Given that the Department acknowledges that there is no statutory or other legal requirement to issue the rule, along with the fact that the rule conveys no quantifiable benefit, we are alarmed and confused by this expedited timeframe. Our concerns are exacerbated because of the drastic changes the rule proposes to a program that has operated successfully with minimal changes for more than forty years.

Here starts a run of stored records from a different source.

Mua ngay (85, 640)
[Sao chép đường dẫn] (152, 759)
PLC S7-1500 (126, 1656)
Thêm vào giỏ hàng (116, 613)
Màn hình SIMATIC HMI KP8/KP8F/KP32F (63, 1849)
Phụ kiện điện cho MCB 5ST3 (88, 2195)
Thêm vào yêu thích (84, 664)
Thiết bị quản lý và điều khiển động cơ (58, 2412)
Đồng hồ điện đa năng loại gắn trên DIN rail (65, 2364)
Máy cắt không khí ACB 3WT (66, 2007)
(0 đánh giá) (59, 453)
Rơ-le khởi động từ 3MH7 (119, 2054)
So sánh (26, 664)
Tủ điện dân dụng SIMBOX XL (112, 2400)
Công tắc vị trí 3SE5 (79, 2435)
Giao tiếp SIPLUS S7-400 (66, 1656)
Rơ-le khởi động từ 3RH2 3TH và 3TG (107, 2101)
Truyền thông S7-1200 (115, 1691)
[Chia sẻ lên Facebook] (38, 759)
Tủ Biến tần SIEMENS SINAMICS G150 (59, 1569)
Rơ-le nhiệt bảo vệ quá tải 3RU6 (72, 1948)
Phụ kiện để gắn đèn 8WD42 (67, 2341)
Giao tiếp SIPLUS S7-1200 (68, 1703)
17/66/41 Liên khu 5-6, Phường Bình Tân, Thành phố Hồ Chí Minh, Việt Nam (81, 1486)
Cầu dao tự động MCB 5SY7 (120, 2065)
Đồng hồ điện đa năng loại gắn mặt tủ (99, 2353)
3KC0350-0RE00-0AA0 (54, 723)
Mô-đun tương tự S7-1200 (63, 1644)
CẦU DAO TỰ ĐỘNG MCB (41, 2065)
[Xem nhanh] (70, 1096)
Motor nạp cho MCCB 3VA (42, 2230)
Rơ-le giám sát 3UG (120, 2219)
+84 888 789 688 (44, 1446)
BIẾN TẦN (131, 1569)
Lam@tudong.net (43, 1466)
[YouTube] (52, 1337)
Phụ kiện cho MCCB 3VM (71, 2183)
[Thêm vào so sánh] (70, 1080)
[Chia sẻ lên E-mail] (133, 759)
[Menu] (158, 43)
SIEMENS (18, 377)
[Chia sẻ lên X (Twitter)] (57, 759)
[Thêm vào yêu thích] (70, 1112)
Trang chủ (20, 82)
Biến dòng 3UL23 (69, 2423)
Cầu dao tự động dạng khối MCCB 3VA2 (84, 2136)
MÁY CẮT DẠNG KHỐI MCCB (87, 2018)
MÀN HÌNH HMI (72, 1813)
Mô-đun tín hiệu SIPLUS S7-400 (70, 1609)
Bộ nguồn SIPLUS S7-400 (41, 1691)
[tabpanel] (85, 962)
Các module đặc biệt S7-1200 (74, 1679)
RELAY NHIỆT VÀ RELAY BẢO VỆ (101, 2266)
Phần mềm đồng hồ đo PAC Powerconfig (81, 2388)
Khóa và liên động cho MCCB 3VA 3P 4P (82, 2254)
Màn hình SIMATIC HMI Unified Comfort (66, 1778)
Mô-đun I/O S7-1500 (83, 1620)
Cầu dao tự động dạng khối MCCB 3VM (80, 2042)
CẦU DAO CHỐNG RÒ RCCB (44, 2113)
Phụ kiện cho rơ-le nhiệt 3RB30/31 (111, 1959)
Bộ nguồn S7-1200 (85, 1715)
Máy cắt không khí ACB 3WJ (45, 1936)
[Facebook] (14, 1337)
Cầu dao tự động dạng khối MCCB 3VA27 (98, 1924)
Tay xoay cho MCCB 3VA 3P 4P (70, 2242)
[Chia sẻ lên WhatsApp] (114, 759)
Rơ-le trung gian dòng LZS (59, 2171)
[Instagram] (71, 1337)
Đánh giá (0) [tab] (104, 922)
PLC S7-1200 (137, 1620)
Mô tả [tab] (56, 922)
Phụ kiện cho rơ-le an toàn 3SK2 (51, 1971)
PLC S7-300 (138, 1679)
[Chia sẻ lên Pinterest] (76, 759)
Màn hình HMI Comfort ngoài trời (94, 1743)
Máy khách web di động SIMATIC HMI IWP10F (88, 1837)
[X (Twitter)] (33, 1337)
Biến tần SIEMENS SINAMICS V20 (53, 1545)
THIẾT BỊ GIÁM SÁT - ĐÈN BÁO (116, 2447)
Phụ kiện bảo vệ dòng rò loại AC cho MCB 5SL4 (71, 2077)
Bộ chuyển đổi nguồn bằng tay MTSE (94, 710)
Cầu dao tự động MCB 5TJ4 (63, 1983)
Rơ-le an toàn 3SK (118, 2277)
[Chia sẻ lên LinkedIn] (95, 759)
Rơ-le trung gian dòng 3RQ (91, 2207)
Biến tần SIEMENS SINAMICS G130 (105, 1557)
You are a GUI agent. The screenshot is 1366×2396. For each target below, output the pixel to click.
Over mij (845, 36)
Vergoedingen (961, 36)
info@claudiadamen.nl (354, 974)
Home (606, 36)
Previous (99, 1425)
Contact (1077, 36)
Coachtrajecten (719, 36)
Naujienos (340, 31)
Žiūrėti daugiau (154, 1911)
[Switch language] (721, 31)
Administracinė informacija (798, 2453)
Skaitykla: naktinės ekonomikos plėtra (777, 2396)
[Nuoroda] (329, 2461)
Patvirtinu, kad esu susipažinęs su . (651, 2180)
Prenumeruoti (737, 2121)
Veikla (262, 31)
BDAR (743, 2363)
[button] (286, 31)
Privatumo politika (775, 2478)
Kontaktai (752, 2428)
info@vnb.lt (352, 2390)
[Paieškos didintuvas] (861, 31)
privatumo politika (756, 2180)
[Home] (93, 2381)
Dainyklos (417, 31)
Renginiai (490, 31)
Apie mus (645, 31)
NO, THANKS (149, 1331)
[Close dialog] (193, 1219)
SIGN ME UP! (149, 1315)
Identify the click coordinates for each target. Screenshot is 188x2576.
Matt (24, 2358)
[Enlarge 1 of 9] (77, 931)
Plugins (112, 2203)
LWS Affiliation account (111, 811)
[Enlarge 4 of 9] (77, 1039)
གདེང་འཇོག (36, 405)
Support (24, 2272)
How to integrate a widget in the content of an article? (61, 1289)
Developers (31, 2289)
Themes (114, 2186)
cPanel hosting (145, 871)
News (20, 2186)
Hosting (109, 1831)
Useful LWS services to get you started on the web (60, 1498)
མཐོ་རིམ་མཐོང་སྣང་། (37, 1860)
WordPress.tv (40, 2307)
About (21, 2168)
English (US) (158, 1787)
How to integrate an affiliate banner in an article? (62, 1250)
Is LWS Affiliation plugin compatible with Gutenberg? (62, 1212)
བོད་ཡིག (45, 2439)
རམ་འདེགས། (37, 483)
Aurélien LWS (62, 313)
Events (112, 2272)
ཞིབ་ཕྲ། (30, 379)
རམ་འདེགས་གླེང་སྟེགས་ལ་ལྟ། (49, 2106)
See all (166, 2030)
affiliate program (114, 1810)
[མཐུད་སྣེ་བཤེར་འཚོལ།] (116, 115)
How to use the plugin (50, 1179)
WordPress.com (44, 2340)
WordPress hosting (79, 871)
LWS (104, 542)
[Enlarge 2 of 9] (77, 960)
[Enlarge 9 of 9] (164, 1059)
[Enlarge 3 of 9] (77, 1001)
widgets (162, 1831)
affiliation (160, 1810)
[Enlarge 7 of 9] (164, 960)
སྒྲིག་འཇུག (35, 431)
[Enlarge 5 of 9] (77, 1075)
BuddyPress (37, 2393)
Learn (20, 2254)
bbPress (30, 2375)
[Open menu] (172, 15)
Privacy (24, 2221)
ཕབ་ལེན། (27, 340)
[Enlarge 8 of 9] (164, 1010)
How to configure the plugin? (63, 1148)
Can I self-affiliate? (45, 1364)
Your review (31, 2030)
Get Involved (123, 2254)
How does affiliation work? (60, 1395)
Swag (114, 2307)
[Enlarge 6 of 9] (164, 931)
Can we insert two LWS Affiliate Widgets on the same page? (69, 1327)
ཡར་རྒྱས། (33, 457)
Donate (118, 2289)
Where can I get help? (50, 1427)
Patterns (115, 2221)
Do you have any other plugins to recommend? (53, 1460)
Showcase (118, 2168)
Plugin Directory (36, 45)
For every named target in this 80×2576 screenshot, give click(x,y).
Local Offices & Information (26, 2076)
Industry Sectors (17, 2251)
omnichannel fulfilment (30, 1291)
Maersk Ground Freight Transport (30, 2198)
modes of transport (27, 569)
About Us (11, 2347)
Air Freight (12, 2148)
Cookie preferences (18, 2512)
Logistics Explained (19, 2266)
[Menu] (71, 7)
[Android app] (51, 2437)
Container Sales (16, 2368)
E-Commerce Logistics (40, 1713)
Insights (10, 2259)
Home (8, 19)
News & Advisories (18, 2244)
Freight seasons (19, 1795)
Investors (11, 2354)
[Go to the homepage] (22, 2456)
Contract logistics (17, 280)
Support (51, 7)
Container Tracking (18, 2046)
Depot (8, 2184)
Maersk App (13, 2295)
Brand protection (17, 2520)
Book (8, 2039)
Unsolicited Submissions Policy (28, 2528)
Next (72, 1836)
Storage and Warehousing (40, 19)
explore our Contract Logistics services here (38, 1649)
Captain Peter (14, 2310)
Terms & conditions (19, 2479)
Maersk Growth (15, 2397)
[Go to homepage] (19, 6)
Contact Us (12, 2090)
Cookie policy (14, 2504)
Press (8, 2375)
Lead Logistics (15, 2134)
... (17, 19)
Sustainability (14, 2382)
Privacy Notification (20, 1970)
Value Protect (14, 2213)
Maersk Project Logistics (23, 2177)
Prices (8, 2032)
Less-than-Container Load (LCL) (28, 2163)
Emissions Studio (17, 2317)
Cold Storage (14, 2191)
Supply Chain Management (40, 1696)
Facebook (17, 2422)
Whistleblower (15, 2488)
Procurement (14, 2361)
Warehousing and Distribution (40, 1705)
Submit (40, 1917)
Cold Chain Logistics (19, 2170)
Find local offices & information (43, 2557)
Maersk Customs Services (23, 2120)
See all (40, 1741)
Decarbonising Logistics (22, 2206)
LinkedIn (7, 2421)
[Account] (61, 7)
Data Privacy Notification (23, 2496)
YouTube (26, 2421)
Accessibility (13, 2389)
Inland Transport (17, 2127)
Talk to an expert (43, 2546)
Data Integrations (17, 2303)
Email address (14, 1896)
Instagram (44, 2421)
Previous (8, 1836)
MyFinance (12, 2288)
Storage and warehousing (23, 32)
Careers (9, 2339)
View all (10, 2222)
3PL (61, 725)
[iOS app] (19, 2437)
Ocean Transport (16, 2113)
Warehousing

Because the proposed rule also raises questions on a wide variety of complex medical, legal, and administrative issues, each of which requires careful and in-depth analysis by many stakeholders, the 60-day comment period provided for under the rule is inadequate. More time is needed to fully evaluate the statutory authority for the proposed rule; the interaction of the proposed rule with other federal, state, and local laws and policies; the economic impact and compliance costs associated with the proposed rule; and the public health impact on the people impacted by the proposed rule.
In light of the significant public health and financial ramifications of the proposal and the need to conduct extensive analysis of the regulatory and economic impact on people across the country, we respectfully request that the comment period be extended until at least October 1, 2018 to permit all stakeholders to provide meaningful comments on this proposal.
In addition, we would appreciate answers to the following questions regarding the rulemaking process no later than August 15, 2018:
1. What effort was made by HHS to notify and engage relevant stakeholders prior to issuing the proposed rule? What meetings did HHS have – if any – and with whom?
2. Please identify any quantifiable benefits of the proposed rule. Who did OMB/OIRA consult regarding the impact and cost of the rule? What steps were taken by OMB/OIRA to analyze the cost and impact of the rule?
3. The proposed rule was pushed through OIRA in less than two weeks, when the average review period is 45 days. Why was this process expedited without providing for full public input?
We remain very interested in transparency and fairness in this rulemaking. We look forward to receiving answers to our questions.